American and African-American History Re-imagined

A Conversation with African American Museum’s Lonnie Bunch

Lonnie Bunch, the founding director of the Smithsonian Natiobnaal Museum of African American History and Culture, has overseen every detail of five-story $516 million facility.  His vision ahd the dreams of milions of Americans became real Saturday.   Courtesy Smithsonian.org

WASHINGTON — It was a day full of glitz and glamour as celebrities, elected officials, civil rights icons, three American presidents and tens of thousands gathered here Saturday to celebrate the historic opening of the The new Smithsonian National Museum of African American History and Culture.

The museum features over 30,000 artifacts from the journey of the African-American in America – such as the shawl Harriet Tubman was given by Queen Elizabeth, Nat Turner's Bible, Michael Jackson’s fedora, Whitney Houston’s dress, Emmitt Till’s casket and pieces from actual slave ships. 

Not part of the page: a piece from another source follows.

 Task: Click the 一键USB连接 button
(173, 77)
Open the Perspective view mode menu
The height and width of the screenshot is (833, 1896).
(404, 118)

It also includes a 77-ton segregated vintage railway car from the 19 century, a prison guard watch tower from infamous Louisiana State Penitentiary Angola and an original Tuskegee Airman airplane that was used in World War II.

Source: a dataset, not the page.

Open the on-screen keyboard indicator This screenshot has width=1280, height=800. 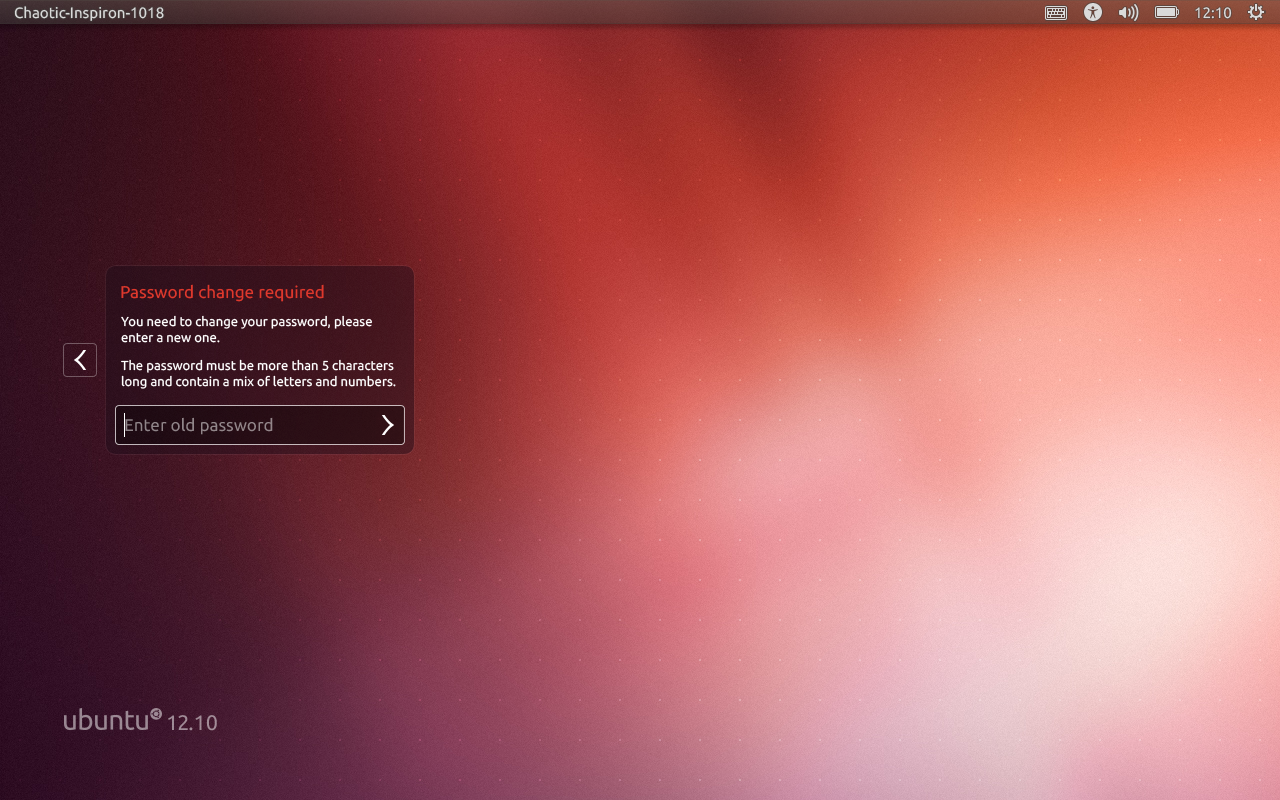tap(1056, 13)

Prior to the opening, Howard University News Service reporter Maiyah Mayhan talked with Lonnie Bunch, the museum’s founding director, about its development and significance.

Why is this museum important for the younger generation?

LONNIE BUNCH: This museum is important for all, but especially the younger generation, because the goal of the museum is to give people historical tools to understand the world they're living in, to basically be motivated by struggle to make America better. One of the messages that you get in this museum is how young African Americans have died, sacrificed, marched, protested and changed American ways to the point where America could never go back to what it was.

The image of Thomas Jefferson against bricks with the names of his 609 slaves
makes a powerful statement at the begnning of the museum exhibit.  Courtesy Smithsonian.org

What’s your vision for the future of the National Museum of African American History and Culture?

BUNCH: I want this museum to be in the future, not a community center, but the center of the community. I want it to allow people, both locally and around the country, to come see the issues we raise and wrestle with them. Race has always divided us. What we want to talk about is that we realize black lives matter is standing on shoulders, but it is standing on them in very different ways.  So, we need to celebrate that as well. Part of what I'd like to do is make sure that this museum is part of the strategy to demand a freer and fairer America.

In the past, you’ve mentioned that Black history is American history. What are some of the responses you’ve received from that?

BUNCH: The goal was to say that while this is a story that gives an insider's perspective to African-American culture, it is also a story that basically is a broader story, that, in some ways, I've argued. the African-American culture is almost too big to just be in the hands of one community, that in essence, it shapes us all, and I want people to know that. In some ways, what I'm simply doing is harking back to Carter G Woodson and people in the 1920s who said African-Americans need to know their history beside it others.